[Stored records]
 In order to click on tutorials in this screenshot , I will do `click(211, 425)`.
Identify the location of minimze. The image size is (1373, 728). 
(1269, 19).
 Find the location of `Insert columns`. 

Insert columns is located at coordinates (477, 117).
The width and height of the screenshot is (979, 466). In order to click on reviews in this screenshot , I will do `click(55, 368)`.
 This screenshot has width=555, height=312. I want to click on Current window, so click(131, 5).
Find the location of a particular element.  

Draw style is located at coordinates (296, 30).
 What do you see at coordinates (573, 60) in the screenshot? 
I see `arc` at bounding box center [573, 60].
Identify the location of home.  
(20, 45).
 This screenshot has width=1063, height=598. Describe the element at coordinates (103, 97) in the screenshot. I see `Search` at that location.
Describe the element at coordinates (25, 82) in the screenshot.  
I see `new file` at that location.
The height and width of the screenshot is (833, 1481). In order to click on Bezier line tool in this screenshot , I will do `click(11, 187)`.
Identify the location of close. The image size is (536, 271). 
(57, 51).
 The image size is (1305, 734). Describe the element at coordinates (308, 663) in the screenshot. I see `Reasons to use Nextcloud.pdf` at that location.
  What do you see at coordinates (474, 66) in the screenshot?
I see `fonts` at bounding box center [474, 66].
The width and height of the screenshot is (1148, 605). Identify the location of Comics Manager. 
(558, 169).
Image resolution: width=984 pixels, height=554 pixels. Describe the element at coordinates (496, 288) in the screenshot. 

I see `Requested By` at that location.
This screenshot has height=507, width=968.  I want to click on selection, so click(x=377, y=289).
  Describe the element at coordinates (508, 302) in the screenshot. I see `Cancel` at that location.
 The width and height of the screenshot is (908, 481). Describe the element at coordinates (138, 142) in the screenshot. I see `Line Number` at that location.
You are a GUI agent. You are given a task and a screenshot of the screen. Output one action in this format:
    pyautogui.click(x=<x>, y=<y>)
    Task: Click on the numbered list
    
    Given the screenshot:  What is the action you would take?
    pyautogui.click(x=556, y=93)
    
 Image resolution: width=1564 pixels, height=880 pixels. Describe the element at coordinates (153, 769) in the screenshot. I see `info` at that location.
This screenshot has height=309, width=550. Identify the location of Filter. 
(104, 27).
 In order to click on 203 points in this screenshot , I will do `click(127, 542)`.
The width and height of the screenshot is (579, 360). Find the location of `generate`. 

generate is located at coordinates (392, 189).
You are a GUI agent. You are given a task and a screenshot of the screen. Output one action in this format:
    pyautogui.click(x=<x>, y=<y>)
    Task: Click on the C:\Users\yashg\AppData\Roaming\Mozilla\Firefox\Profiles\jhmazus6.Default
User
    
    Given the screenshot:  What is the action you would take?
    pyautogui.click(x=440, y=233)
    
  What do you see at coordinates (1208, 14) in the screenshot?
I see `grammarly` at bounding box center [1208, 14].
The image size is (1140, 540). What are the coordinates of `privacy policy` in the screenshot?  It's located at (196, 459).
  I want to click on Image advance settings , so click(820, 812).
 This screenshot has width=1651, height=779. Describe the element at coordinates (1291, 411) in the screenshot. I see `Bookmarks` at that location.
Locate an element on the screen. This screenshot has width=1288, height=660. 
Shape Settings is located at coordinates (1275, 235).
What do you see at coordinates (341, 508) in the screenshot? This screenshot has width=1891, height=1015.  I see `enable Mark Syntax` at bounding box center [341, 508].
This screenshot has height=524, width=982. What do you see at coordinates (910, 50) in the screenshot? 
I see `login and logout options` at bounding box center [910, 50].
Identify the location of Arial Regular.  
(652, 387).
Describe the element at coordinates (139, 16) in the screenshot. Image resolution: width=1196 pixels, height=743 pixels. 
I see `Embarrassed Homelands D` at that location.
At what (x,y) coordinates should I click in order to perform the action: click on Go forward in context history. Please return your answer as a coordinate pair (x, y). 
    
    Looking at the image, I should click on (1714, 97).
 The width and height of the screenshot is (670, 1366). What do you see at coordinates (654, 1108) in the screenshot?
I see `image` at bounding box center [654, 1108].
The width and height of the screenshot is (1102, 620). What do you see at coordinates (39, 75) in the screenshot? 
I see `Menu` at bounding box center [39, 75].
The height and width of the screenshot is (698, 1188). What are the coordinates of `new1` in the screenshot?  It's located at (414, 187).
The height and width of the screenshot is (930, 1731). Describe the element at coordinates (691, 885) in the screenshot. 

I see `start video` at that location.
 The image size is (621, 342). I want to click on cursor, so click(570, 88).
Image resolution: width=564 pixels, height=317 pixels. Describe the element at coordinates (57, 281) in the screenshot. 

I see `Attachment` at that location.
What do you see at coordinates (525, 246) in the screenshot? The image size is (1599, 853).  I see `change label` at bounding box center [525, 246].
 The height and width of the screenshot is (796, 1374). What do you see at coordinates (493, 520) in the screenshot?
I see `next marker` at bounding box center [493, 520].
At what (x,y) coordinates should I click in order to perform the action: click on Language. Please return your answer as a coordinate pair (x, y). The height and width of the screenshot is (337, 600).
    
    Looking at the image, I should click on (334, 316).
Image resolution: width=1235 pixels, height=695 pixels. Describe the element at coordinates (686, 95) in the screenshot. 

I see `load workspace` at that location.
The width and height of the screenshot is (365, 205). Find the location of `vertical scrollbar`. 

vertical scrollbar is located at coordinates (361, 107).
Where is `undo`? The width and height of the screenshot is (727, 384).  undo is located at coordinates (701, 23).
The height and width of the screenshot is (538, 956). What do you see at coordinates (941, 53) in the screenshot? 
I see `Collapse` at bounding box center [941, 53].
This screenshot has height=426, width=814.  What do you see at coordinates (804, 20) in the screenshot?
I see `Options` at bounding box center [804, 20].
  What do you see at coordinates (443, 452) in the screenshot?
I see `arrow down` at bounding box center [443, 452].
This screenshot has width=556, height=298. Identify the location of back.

Problem to work on — Reproduce the stretch of lines from the one containing "The width and height of the screenshot is (979, 466)." through the one containing "This screenshot has width=555, height=312.", including both of those lines.

Exercise result —
The width and height of the screenshot is (979, 466). In order to click on reviews in this screenshot , I will do `click(55, 368)`.
 This screenshot has width=555, height=312. I want to click on Current window, so click(131, 5).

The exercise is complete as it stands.